Pictures aside, copy exactly each line from the one that holds "Where should I" through the last line of the records below.

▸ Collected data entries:
◆ ◆ ◆ ◆
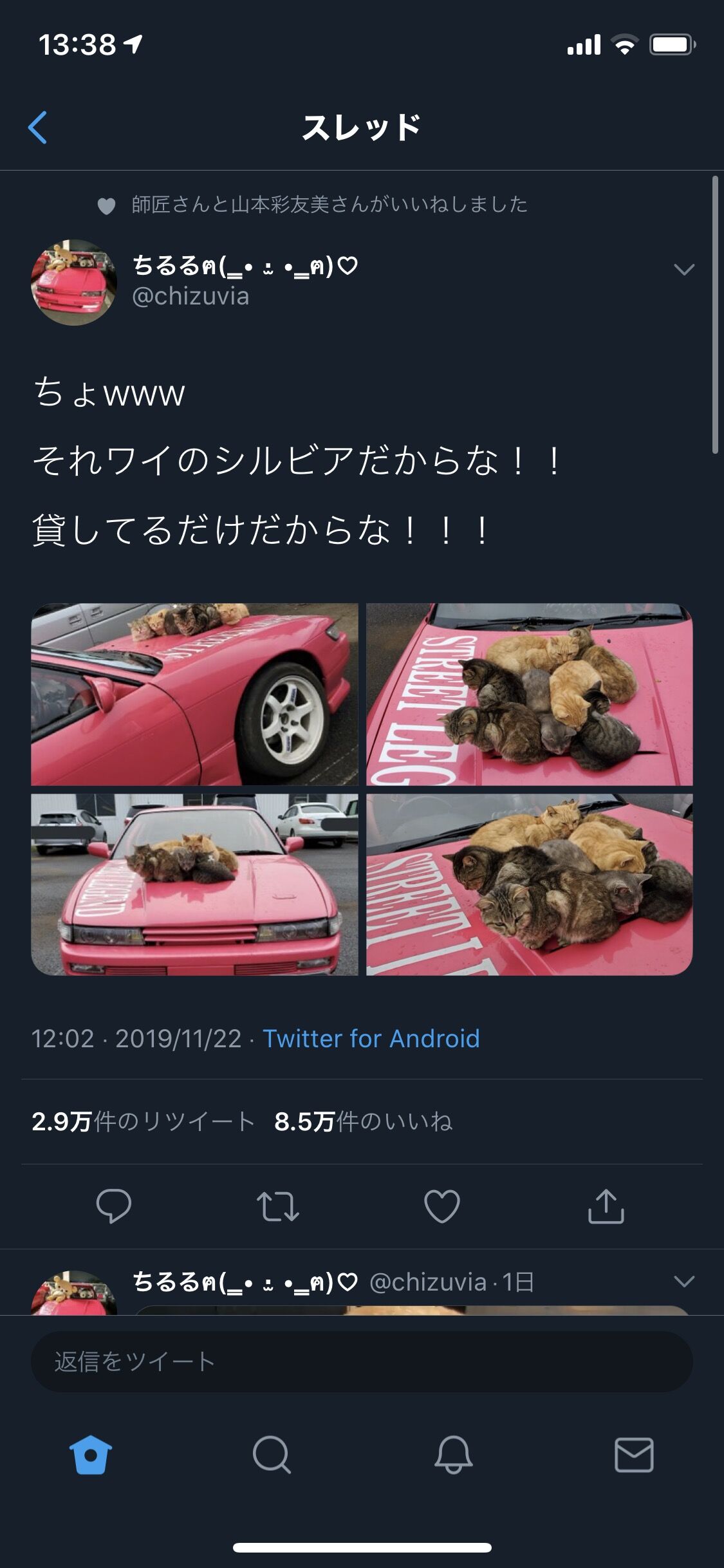Switch to the Home tab
The image size is (724, 1568).
[x=91, y=1455]
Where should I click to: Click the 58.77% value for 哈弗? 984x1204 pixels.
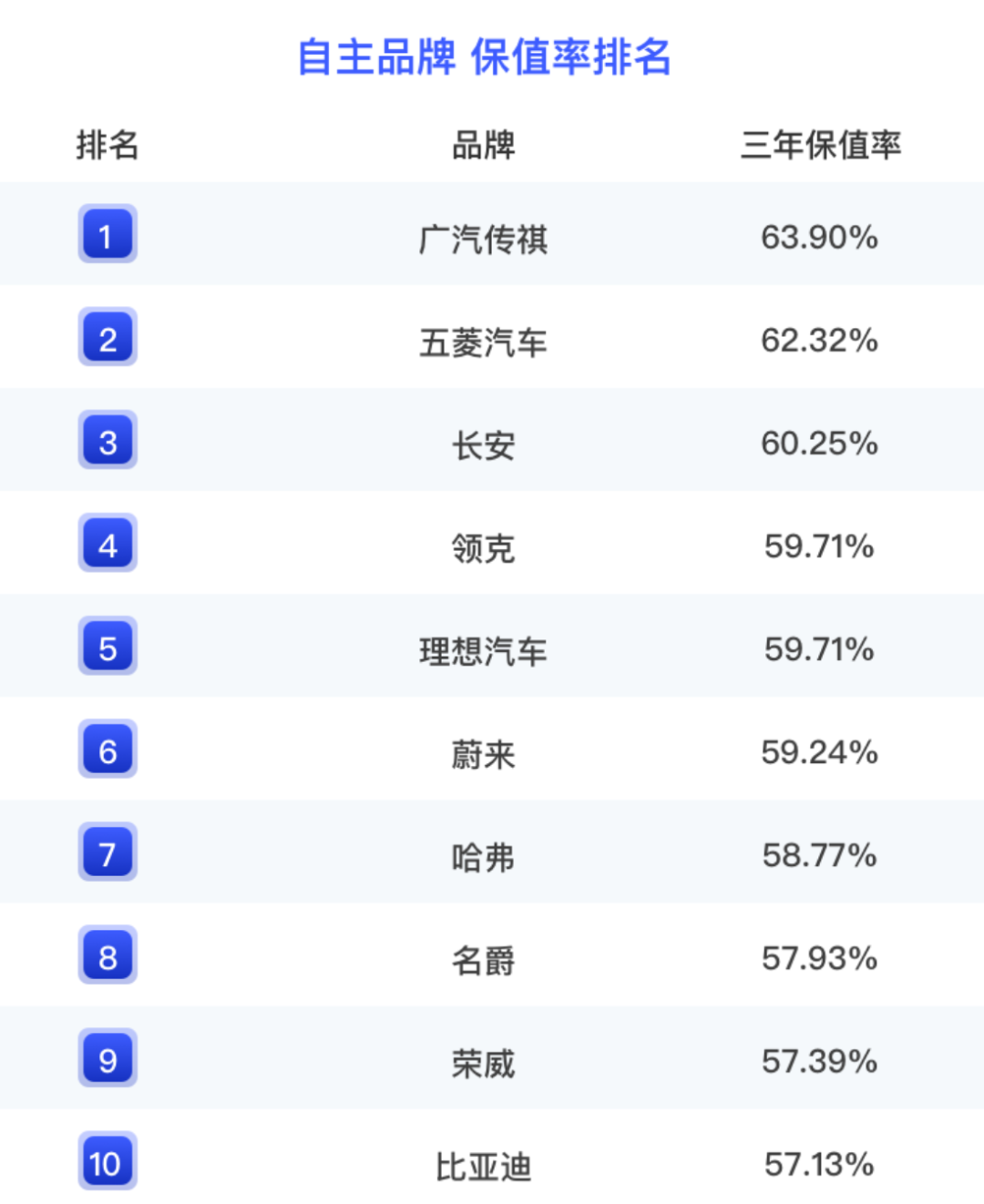pos(819,855)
◆ ◆ ◆ ◆
▸ Exercise result:
Where should I click to: Click the 58.77% value for 哈弗? 984x1204 pixels.
pos(819,855)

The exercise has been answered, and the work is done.